Invited Speaker Oral 2nd Australian Cancer and Metabolism Meeting 2017

Mitochondrial mutations and metabolic adaptation in pancreatic cancer (#19)

Darren Saunders 1 , Rae-Anne Hardie 2 , Ellen Van Dam 2 , Mark Cowley 2 , Ting-Li Han 2 , Seher Balaban 2 , Marina Pajic 2 , Mark Pinese 2 , Mary Iconomou 2 , Robert F Shearer 2 , Jessie McKenna 2 , David Miller 2 , Nicola Waddell 2 , John V Pearson 2 , Sean M Grimmond 2 , Leonid Sazanov 1 , Andrew V Biankin 1 , Silas Villas-Boas 1 , Andrew J Hoy 1 , Nigel Turner 1
  1. UNSW, Sydney, NSW, Australia
  2. Australian Pancreatic Cancer Genome Initiative, Darlinghurst, NSW

Pancreatic cancer has a five-year survival rate of ~8%, with characteristic molecular heterogeneity and restricted treatment options. Targeting metabolism has emerged as a potentially effective therapeutic strategy for cancers such as pancreatic cancer, which are driven by genetic alterations that are not tractable drug targets. Although somatic mitochondrial genome (mtDNA) mutations have been observed in various tumors types, understanding of metabolic genotype-phenotype relationships is limited. We developed an integrated strategy to interrogate genotype-phenotype interactions combining genomics, metabolomics, and phenotypic analysis on a unique cohort of patient-derived pancreatic cancer cell lines (PDCLs).

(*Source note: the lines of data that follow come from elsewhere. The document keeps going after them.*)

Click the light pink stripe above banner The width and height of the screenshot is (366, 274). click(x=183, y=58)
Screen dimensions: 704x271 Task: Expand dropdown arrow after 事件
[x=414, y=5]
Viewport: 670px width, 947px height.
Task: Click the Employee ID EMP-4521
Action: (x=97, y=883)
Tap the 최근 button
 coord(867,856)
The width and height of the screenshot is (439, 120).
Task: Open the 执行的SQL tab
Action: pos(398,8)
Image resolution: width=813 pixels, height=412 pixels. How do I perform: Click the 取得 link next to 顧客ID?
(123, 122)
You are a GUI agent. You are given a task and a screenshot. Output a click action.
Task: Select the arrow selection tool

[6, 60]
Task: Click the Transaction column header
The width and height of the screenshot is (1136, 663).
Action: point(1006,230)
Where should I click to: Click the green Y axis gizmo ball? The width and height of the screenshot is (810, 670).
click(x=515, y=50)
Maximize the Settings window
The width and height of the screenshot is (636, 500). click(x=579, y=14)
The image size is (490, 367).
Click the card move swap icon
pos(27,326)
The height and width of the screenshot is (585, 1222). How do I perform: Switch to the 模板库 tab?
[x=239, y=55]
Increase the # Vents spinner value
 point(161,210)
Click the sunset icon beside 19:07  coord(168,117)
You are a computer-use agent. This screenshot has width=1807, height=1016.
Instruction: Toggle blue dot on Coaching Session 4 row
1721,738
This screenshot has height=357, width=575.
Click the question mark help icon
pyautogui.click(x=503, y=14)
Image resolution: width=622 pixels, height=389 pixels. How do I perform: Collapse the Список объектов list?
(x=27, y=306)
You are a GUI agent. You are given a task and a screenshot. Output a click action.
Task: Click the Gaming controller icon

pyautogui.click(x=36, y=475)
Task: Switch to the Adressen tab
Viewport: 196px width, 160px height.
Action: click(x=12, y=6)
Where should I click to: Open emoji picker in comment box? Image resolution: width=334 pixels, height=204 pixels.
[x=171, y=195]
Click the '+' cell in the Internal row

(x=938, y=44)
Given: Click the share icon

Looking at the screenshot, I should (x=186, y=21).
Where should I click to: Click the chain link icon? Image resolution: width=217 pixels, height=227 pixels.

We identified 24 somatic mutations in the mtDNA of 12 patient-derived pancreatic cancer cell lines (PDCLs). A further 18 mutations were identified in a targeted study of ~1000 nuclear genes important for mitochondrial function and metabolism. Comparison with reference datasets indicated a strong selection bias for non-synonymous mutants with predicted functional effects. Phenotypic analysis showed metabolic changes consistent with mitochondrial dysfunction, including reduced oxygen consumption and increased glycolysis. Metabolomics and radiolabeled substrate tracing indicated the initiation of reductive glutamine metabolism and lipid synthesis in tumours. Hence, the heterogeneous genomic landscape of pancreatic tumours may converge on a common metabolic phenotype, with individual tumours adapting to increased anabolic demands via different genetic mechanisms. Targeting resulting metabolic phenotypes may be a productive therapeutic strategy.